Seventeen months into the pandemic, those working on the “frontlines”—caring for seriously-ill COVID patients—are exhausted. I’ve heard several say they are having trouble generating compassion for patients who have chosen to not get vaccinated. Yet, I counter, we still treat alcoholics with alcohol-induced pancreatitis, opioid addicts who overdose and smokers with emphysema and lung cancer. People make choices every day that put their health at risk—heck, I’m one of them—yet we still treat them medically. Still, in the midst of exhaustion, it is hard to care for someone who could have avoided their predicament (and who is exacerbating your exhaustion). I get that.
So what kind of “doctor” is Jesus? What is His focus—public health or primary care? Surely He cares for the whole world. In the familiar words of John 3:16, “For God so loved the world, that He gave His only Son, so that everyone who believes in Him will not perish, but have eternal life” (NASB).

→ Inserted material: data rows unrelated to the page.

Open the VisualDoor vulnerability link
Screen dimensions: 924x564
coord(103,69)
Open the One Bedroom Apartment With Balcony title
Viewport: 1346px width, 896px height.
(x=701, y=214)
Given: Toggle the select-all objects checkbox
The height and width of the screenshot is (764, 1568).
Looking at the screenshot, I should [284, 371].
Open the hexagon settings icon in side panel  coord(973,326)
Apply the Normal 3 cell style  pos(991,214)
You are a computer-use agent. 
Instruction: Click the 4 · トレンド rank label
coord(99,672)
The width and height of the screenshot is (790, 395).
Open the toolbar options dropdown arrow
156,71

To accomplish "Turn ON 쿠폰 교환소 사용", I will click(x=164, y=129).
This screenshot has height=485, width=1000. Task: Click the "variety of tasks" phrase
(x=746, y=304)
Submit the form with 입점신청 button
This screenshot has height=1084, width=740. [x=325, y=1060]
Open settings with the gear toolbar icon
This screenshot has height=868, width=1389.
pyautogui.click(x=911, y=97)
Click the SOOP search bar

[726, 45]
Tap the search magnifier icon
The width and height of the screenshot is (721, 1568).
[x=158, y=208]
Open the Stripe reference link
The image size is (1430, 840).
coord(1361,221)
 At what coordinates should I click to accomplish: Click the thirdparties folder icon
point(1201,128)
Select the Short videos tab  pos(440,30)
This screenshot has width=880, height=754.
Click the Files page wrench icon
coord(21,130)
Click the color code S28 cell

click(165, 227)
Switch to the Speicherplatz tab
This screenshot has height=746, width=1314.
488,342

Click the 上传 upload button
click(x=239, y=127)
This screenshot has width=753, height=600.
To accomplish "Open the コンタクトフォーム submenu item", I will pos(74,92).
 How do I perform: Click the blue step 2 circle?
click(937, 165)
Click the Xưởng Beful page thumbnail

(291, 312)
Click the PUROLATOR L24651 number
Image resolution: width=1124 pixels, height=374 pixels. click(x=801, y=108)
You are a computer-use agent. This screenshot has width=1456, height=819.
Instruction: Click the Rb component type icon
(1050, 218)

But how exactly did that message for “the world” get communicated while Jesus lived on earth? The gospels record the teachings of Jesus, certainly, but also one-on-one personal encounters with hurting people. Jesus’ heart was filled with compassion: with a personal touch, He healed the blind, conversed with women, raised the dead. He invested three years of side-by-side teaching in the lives of 12 men, 11 of whom would follow Him, regardless of the personal cost, for the rest of their lives.
After Jesus’ resurrection, the gospel spread throughout the known world with remarkable speed, not through mass rallies, but by individual Christians sharing the good news of Jesus, one by one, in their families and communities.
As it was for Jesus and the early church, so it is for us today. How many of us who follow Jesus now point to His direct and loving touch in our own lives as the thing that transformed us? And how was that touch communicated? Almost always, by someone who spoke to us the message of Jesus with love and truth, and our hearts were engaged.
And what does this have to do with public health and primary care? Simply this: I do not have the expertise or resources to develop public water and sewer systems or effective vaccines. I am so grateful for those people who do. But I do have the ability to develop long-term, trusting relationships with my family, my friends and my patients—sharing health information one-on-one.
Do people always take my words to heart when I share how to stay safe or become healthy? No, not always. But more often, I contend, than if they’d heard the same message on television or read it on the internet. How does all of society become convinced of something? One person at a time.